Miller devotes significant chunks of time to making sure that student athletes are well cared-for from a financial perspective. His most pressing concern, though, is equipping other financial advisors to assist athletes, coaches and retirees via the association. The SFAA conference is held every year to teach athletes, their advisors and families about the intricacies of working with professional athletes. Advisors need to understand the playbook when it comes to the financial needs of athletes for whom the income is a one-time shot. This differs from other well-heeled professionals, such as doctors or lawyers, for whom income is consistent over time, rather than coming as a gushing blast of financial gain that quickly chokes off once the athletic performance is over.

“If you give a doctor a million dollars when he turns 22 – and he blows it – that's okay because he can go out and have a salary, and have the potential to earn money,” Miller said. “But for an athlete, the big money comes only once.”

Miller’s primary focus isn’t solely on getting those lump sums invested quickly and appropriately, either. He also talks seriously with athlete clients about their attitudes toward money and toward their own futures. This is especially true with college athletes who, under pressure from college coaches and administrators, can be taken advantage of in terms of being told to focus on their sport rather than balancing their time with education on their future financial decisions.

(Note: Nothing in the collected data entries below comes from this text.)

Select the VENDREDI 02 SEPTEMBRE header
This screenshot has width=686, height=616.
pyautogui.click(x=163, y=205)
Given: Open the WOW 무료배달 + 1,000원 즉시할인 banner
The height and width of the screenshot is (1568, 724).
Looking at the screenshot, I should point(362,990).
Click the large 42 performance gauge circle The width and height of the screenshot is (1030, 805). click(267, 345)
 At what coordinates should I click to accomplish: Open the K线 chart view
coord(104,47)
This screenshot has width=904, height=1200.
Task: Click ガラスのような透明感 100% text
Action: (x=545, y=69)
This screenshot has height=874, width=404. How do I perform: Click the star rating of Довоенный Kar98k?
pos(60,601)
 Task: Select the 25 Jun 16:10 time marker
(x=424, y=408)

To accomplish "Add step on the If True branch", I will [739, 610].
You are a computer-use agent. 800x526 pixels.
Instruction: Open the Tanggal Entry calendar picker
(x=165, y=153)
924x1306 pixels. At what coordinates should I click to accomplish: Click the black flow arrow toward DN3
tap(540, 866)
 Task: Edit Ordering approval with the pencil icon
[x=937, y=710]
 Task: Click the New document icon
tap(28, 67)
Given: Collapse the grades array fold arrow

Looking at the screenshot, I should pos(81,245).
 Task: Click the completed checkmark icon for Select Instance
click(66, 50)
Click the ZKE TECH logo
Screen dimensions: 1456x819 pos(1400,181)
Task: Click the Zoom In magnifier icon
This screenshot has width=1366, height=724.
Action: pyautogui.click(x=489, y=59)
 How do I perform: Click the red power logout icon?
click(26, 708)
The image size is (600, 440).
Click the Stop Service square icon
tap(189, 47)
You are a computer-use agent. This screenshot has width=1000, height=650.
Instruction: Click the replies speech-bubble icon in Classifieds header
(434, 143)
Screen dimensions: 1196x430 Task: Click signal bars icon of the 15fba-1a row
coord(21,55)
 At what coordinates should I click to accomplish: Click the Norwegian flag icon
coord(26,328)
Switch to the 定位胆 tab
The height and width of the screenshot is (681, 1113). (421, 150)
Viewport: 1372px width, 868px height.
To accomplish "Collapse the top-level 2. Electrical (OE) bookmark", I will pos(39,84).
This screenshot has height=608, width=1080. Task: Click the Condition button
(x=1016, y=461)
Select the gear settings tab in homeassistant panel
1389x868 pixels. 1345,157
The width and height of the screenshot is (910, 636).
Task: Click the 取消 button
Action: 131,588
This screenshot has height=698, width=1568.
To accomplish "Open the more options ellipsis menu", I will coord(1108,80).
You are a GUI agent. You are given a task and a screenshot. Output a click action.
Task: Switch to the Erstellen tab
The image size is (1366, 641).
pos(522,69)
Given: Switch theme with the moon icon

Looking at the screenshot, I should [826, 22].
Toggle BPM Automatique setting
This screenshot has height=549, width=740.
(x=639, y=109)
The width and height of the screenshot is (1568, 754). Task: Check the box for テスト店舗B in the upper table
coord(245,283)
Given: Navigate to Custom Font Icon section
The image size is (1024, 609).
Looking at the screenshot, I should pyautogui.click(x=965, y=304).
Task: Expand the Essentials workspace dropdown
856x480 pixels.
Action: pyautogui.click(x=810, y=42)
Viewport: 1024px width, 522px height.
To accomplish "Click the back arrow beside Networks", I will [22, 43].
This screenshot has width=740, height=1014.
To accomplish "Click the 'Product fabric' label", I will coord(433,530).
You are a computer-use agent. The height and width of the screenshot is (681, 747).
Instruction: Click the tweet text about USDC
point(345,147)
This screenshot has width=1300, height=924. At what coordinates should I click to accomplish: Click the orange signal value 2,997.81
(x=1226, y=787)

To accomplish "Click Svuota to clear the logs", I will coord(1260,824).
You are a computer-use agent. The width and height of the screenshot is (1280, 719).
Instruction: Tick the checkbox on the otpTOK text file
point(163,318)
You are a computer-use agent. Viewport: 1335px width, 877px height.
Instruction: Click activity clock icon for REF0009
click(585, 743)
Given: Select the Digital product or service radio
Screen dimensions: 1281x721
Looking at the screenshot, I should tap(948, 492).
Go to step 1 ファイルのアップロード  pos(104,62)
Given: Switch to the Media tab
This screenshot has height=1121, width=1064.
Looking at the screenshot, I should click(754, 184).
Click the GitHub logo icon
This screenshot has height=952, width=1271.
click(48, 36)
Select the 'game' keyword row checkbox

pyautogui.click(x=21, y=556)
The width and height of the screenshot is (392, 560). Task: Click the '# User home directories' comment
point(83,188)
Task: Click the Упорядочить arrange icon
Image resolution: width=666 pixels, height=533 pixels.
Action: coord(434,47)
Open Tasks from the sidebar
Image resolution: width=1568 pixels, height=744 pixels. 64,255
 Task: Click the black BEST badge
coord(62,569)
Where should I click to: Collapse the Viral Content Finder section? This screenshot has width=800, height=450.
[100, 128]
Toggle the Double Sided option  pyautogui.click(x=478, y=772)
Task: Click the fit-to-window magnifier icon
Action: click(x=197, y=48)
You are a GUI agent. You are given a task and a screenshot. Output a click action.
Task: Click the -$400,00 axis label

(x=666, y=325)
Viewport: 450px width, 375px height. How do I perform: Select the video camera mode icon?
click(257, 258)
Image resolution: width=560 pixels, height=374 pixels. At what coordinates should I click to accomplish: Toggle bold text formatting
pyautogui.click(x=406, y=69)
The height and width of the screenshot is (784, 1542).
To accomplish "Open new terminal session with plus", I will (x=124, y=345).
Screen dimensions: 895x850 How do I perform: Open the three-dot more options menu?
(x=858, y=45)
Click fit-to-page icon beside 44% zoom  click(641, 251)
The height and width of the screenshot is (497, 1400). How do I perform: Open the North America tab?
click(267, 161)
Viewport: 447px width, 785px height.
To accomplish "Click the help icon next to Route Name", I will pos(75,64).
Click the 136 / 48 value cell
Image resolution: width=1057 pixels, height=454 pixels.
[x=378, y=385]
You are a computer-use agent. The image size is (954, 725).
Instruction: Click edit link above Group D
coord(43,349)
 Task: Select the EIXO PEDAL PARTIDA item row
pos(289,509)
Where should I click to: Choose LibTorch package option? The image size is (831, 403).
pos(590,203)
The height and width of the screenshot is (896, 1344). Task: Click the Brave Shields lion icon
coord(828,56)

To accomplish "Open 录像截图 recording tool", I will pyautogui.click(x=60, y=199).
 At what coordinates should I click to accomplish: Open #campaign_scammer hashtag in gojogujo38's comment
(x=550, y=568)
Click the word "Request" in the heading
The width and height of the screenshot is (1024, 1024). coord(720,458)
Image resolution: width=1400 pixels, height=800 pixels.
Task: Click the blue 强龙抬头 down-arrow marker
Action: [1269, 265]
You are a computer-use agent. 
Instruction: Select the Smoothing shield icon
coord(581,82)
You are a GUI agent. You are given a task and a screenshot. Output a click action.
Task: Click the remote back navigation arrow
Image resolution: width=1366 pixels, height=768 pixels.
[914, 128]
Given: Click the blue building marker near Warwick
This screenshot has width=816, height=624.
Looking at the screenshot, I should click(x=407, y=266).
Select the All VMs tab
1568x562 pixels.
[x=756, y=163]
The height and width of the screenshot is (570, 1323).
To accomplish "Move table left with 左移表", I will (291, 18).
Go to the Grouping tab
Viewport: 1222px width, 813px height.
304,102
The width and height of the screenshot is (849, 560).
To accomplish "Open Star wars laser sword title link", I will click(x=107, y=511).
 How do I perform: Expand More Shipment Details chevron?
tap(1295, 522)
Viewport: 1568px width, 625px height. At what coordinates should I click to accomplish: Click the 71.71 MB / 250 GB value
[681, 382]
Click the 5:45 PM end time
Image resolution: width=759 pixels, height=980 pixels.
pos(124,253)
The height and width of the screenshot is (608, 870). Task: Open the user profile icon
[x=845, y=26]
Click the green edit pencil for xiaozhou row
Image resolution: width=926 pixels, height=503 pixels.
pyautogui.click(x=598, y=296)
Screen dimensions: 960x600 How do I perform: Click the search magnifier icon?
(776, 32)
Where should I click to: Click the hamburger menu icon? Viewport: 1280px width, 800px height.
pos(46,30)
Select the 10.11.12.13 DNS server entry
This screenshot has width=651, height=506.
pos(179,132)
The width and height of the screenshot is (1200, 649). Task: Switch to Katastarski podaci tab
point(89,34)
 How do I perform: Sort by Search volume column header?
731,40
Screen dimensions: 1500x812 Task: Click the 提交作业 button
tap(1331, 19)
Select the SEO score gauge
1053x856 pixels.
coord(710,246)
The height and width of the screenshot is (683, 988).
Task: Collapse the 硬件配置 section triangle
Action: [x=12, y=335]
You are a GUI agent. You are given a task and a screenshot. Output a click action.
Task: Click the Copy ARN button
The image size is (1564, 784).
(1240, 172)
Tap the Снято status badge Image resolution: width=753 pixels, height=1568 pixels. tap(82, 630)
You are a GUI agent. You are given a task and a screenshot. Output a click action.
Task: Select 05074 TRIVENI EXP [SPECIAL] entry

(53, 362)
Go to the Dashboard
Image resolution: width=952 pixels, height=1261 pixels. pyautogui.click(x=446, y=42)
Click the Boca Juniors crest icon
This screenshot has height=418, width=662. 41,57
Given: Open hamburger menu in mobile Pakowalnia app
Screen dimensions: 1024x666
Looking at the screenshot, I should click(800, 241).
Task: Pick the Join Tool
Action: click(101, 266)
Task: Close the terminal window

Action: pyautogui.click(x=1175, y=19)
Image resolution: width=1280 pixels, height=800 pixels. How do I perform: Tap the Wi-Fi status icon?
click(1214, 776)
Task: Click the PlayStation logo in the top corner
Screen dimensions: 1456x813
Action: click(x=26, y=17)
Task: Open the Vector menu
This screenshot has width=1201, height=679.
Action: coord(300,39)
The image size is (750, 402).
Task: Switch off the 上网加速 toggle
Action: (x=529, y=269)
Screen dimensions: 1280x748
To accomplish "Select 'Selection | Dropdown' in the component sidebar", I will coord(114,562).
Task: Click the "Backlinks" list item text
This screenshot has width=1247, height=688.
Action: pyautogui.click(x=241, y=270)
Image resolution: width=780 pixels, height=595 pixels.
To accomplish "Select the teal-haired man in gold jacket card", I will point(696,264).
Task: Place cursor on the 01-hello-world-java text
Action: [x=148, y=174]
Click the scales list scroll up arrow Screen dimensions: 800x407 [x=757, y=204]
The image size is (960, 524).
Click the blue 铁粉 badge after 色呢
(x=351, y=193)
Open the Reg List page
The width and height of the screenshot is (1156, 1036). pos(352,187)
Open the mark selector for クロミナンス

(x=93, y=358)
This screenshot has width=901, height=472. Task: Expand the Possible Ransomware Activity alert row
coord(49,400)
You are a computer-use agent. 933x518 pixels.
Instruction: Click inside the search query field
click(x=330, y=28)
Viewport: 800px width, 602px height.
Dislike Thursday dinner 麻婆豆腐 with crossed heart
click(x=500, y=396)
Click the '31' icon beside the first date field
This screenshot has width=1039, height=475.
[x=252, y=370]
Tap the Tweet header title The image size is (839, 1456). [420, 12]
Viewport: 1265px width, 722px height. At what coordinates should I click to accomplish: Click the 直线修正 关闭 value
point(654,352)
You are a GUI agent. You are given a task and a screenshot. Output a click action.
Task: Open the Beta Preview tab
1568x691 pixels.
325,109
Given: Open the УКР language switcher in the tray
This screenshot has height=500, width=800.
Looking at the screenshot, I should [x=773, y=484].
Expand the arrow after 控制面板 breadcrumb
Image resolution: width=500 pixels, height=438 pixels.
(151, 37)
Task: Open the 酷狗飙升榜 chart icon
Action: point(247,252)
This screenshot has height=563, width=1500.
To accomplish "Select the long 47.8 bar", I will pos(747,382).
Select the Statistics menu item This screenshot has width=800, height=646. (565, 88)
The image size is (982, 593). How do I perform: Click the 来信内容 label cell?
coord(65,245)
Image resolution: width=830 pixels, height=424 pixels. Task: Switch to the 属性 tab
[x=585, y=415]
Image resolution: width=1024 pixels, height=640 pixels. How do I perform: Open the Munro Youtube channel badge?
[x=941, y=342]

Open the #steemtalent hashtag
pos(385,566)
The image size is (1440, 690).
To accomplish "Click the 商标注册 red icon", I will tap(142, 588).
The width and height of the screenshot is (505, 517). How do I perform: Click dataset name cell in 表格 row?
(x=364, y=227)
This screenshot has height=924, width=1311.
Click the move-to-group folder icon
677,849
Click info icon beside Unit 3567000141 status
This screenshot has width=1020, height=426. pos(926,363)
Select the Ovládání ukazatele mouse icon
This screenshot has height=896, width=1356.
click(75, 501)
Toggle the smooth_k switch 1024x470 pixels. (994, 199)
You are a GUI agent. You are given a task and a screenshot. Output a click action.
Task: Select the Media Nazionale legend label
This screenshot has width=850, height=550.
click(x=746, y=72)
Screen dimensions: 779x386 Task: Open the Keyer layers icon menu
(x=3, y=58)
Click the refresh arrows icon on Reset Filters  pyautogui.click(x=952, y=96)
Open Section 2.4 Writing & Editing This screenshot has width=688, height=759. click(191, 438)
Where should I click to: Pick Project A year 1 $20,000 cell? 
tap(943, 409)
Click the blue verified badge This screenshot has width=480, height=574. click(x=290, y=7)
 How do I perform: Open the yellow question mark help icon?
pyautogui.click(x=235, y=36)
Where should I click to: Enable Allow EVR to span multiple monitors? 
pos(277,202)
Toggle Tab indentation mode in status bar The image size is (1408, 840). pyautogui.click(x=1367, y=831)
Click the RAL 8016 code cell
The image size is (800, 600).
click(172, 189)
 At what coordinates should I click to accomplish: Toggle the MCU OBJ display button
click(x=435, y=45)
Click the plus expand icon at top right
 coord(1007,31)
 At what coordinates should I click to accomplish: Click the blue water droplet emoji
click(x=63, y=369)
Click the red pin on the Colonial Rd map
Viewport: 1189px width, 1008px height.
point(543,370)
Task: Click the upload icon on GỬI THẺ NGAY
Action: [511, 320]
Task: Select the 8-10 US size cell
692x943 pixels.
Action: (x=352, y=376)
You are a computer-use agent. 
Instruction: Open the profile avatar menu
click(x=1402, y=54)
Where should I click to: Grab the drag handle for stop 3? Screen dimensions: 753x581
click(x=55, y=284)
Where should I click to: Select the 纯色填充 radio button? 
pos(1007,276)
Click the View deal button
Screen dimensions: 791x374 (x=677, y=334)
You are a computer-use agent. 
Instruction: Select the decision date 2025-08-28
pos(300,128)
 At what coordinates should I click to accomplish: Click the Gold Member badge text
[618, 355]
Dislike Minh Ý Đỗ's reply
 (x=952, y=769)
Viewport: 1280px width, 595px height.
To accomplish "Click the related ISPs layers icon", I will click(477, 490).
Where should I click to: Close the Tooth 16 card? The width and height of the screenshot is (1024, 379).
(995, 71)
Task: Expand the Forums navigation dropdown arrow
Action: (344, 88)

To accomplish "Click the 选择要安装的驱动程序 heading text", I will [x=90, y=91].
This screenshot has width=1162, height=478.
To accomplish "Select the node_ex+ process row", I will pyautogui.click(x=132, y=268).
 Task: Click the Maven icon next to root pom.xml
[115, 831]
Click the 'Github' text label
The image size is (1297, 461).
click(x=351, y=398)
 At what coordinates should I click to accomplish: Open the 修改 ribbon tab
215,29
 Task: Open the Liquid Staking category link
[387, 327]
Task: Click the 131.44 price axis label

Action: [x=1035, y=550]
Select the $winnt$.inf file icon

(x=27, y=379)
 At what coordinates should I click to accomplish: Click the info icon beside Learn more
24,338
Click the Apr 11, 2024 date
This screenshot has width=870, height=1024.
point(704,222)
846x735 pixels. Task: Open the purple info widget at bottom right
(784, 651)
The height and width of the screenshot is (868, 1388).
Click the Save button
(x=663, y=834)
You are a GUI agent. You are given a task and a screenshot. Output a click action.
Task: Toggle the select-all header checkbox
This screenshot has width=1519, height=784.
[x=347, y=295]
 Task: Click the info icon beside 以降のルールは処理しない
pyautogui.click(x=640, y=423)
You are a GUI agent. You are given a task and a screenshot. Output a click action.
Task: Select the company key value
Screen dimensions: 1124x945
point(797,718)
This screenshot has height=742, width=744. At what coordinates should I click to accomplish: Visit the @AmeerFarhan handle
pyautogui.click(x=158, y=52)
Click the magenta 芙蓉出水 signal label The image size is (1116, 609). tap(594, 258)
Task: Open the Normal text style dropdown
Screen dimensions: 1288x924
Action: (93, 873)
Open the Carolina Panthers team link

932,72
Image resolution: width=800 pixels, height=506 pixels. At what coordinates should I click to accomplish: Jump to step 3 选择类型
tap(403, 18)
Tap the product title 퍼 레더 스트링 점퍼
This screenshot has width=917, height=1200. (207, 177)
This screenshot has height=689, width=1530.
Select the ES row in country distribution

“For example, they can be told that if they aren’t thinking about football 100 percent of the time, they are stealing from the university – and so some of them end up not performing up to their academic potential, which will impact them later in life,” Miller said. “That kind of pressure is something our association is working to end.”

Miller’s hope is that someday soon, stories of athletes making prudent financial decisions and setting secure courses for themselves and their families will outnumber those sad stories, written to pull on the heartstrings of fans, that point out excessive spending by a once-favorite star player who’s now financially destitute.